T = deltaH/deltaS = 12,500/25 = 500​

It's meant to be a straight-forward calculation question using a fundamental concept coupled with a typical equation. Be careful not to over-complicate things, which is so easy to do.

 

[UIUCstudent]

They can't (or won't) tell you it's at standard state, because that is what you are solving for (the temperature). If you look at the answer choices, you can see that standard state is not relevant here. They are testing whether you know that if Keq = 1, then deltaG = 0.

Given that when Keq = 1, deltaG = 0, you can simply plug into the fundamental equation: deltaG = deltaH - TdeltaS.

deltaG = deltaH - TdeltaS​

0 = deltaH - TdeltaS​

TdeltaS = deltaH​

T = deltaH/deltaS = 12,500/25 = 500​

It's meant to be a straight-forward calculation question using a fundamental concept coupled with a typical equation. Be careful not to over-complicate things, which is so easy to do.

Can you explain why deltaG=0 when Keq = 1 ? The equation when not at standard is deltaG=RTln(Q/K) so even though Keq = 1, we don't know if Q is equal to one?

 

[Renaissance Man]

They can't (or won't) tell you it's at standard state, because that is what you are solving for (the temperature). If you look at the answer choices, you can see that standard state is not relevant here. They are testing whether you know that if Keq = 1, then deltaG = 0.

Given that when Keq = 1, deltaG = 0, you can simply plug into the fundamental equation: deltaG = deltaH - TdeltaS.

deltaG = deltaH - TdeltaS

0 = deltaH - TdeltaS

TdeltaS = deltaH

T = deltaH/deltaS = 12,500/25 = 500​

It's meant to be a straight-forward calculation question using a fundamental concept coupled with a typical equation. Be careful not to over-complicate things, which is so easy to do.

I am also confused at why deltaQ=0 when Keq=1. A Keq of 1 simply means that at equilibrium, there are equal amounts of products and reactants, right? Most reactions don't have a Keq of 1, so I don't understand why knowing "deltaQ=0 when Keq=1" is important? Maybe I am just completely lost about this concept though. Any help would be appreciated.

 

[NYR56]

If a reaction as at equilibrium (K=1), there is no free energy remaining, hence dG=0. This is definitional.

 

[Renaissance Man]

If a reaction as at equilibrium (K=1), there is no free energy remaining, hence dG=0. This is definitional.

Actual no, Keq=1 does not mean that a reaction is at equilibrium. Without knowing anything about the reaction, one can't assume that. Equilibrium happens when the forward reaction equals the reverse reaction, and this can happen whether Keq is very big or very small (or equal to 1).

When Q=K you are at equilibrium though

 

[NYR56]

You're right.
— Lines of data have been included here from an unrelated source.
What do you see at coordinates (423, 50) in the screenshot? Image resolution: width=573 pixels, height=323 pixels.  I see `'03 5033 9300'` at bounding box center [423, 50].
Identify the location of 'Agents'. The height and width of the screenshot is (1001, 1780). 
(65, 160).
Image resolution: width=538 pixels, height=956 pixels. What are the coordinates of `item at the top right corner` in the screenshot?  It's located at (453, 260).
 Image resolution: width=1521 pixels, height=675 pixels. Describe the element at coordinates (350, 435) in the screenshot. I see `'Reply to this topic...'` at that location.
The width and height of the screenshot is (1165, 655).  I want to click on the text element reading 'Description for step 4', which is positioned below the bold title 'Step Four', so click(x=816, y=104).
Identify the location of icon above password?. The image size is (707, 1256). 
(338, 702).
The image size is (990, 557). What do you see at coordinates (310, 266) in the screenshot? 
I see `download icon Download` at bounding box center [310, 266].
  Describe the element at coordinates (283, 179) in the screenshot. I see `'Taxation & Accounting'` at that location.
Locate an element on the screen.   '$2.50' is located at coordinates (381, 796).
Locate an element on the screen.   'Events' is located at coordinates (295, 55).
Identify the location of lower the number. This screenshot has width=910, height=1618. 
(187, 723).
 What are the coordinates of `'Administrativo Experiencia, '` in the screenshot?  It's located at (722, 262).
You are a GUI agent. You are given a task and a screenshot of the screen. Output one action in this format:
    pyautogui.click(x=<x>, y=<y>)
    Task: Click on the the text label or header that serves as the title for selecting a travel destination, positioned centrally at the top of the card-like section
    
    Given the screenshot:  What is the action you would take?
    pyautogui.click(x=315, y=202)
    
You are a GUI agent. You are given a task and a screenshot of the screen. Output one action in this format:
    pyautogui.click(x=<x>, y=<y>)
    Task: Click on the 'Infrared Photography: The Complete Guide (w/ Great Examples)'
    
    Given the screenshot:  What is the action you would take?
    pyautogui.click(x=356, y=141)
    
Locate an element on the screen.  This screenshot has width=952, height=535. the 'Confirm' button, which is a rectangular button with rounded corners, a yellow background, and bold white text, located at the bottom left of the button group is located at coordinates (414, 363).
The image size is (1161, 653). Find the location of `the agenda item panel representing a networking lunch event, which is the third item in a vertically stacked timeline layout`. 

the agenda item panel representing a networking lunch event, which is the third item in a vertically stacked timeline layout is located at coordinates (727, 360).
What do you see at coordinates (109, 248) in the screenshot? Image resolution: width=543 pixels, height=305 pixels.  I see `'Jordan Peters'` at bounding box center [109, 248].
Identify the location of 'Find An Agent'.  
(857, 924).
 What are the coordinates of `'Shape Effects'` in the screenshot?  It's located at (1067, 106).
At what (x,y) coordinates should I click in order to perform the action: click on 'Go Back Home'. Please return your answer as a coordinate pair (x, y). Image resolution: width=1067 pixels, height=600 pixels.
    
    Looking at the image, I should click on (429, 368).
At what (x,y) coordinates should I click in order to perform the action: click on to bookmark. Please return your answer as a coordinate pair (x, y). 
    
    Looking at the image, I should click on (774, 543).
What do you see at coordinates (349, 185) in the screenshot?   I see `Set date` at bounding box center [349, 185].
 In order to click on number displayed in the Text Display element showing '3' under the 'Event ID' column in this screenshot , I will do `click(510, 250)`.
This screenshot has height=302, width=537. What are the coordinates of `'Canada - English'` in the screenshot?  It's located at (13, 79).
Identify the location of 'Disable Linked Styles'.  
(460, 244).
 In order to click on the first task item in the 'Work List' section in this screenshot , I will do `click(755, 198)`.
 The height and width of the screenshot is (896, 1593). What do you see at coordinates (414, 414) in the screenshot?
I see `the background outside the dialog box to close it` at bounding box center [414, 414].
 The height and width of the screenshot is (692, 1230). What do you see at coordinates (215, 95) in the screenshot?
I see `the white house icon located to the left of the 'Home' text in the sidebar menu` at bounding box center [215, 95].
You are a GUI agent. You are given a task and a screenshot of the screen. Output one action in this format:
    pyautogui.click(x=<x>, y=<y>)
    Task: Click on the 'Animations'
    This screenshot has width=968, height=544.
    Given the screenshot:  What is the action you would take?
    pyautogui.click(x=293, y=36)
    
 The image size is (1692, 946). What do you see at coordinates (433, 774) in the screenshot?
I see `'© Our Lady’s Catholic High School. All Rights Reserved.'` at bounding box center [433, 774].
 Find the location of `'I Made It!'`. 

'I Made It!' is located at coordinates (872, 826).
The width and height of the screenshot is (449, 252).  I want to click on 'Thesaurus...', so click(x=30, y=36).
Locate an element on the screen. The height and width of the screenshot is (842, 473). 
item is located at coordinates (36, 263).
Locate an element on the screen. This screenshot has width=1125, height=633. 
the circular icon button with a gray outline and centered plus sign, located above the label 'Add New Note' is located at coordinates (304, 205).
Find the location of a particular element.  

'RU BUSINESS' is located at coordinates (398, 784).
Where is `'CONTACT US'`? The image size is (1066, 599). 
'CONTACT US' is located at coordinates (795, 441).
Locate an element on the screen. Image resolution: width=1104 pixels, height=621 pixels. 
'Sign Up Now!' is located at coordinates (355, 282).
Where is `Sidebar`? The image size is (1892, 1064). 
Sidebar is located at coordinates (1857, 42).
I should have said that at standard conditions, if you are at equilibrium, K=1 and thus dG naught = 0. dG=0 for any equilibrium. I think this question isn't giving you enough information, at least I'm missing something.

 

[Renaissance Man]

You're right. I should have said that at standard conditions, if you are at equilibrium, K=1 and thus dG naught = 0. dG=0 for any equilibrium. I think this question isn't giving you enough information, at least I'm missing something.

Yeah, I think we are missing the part about standard conditions, sorry if my last post came off wrongly, wasn't trying to sound the way it came out.

 

[BerkReviewTeach]

You're right. I should have said that at standard conditions, if you are at equilibrium, K=1 and thus dG naught = 0. dG=0 for any equilibrium. I think this question isn't giving you enough information, at least I'm missing something.

You're right. You need at least one other piece of information such as Q or deltaGo. I wonder if it said something in the passage about the reaction considitions?

Great catch UIUCstudent. I believe this question is a typo, because that question for all intents and purposes is a free-standing question that happens to be asked as part of the passage set. I believe they meant to ask if Keq = Qrx, not if it equals 1. My bad for just blindly following the key and trying to simply reword it without thinking it through.

 

[NYR56]

Thumbs up for looking into it and letting us know!